I tried Intel's BIOS receovery process and get the same results. I am stuck now. Any help appreciated.

Thanks,
Bill


----------



## linderman (May 20, 2005)

did you flash your bios from within windows ???????? or did you use a USB stick or floppy drive method ?


----------



## police340 (Jan 17, 2009)

I flashed from within Windows. They said that was the most popular option so I just figured it would Obviously, it didn't. Any suggestions>? Thanks


----------



## Laptoper (Jan 12, 2009)

Flashed it within windows it should of asked press shut off, reboot, after bios flash completed.

Rebooting might of needed to press y enter bios set the PC configuration.

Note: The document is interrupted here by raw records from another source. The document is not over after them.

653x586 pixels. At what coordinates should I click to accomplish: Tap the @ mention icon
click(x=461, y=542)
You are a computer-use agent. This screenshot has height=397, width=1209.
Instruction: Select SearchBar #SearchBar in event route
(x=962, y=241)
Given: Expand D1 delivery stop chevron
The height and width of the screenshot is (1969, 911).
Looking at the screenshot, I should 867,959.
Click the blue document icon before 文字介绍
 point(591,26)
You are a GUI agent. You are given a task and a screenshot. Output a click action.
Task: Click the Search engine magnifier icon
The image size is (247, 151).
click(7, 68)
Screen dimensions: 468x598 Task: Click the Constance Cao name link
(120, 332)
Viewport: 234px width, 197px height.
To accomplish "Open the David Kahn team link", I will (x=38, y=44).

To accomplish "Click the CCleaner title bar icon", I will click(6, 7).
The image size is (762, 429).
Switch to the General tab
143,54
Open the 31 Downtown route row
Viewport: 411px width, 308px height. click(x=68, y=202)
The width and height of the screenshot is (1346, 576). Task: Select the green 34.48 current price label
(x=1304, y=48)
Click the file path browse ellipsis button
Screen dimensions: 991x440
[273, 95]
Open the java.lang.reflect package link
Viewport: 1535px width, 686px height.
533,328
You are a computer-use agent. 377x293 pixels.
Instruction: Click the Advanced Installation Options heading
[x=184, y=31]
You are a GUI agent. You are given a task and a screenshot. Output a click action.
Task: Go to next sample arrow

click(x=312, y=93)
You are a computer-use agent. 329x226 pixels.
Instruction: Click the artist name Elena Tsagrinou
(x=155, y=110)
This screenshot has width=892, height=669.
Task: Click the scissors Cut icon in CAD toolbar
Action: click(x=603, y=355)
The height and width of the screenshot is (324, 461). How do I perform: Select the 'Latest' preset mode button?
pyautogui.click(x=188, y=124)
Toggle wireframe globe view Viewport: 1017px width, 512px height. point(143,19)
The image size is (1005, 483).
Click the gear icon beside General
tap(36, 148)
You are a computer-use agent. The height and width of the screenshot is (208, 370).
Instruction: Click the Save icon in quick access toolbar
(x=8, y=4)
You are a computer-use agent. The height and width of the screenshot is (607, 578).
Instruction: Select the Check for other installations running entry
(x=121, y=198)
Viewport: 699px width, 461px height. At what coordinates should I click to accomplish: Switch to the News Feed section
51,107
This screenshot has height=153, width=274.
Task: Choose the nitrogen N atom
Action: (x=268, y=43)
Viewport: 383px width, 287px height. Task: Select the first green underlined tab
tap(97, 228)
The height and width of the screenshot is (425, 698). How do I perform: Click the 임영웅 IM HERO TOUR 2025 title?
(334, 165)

Now your using the recovery bios you did switch the jumper before this right?


----------



## police340 (Jan 17, 2009)

I did, and it is still not coming up. I removed battery to clear cmos, and now it just seems to be powering up and down. Not going anywhere yet! Thanks, Bill


----------



## police340 (Jan 17, 2009)

And in this case I had to remove the bios jumper completely. I can try agian but i am not sure. Thanks again,
Bill


----------



## Laptoper (Jan 12, 2009)

http://downloadcenter.intel.com/Fil...&OSFullname=OS+Independent&lang=eng&strOSs=38


use floppy method flashing, instructions:

http://downloadmirror.intel.com/17239/eng/BIOS Update Readme.pdf


----------



## police340 (Jan 17, 2009)

DX58so does not support flooy drive. i have usb disk. will that work?


----------



## Laptoper (Jan 12, 2009)

USB or flash drive will work if its within last post flashing instructions.


----------



## police340 (Jan 17, 2009)

No luck here but thanks for your reply. I keep getting message that the bios has been changed as above, I cant seem to get by that. I reset cmos, tried again. no luck. naturally intel is not around. Its driving me nuts!


----------



## Laptoper (Jan 12, 2009)

Booting you can't enter bios settings options?


----------



## police340 (Jan 17, 2009)

I can boot and enter bios setting but when i go to restart i get the message that says bios has been changed due to bad post, enter bios or try and reload from older bios. it just keeps looping;. Thanks


----------



## Laptoper (Jan 12, 2009)

Did you reset the bios setting as they were before flashing, save and exit.


----------



## police340 (Jan 17, 2009)

Ive done it so many times. I have tried resetting to default and rebooting. same message. I am going to try taking bios jumper out one more time and load form recovery bios. What do you think> Thanks much. Bill


----------



## grimx133 (Jan 15, 2008)

If you get into bios, are you loading setup defaults then saving and exiting?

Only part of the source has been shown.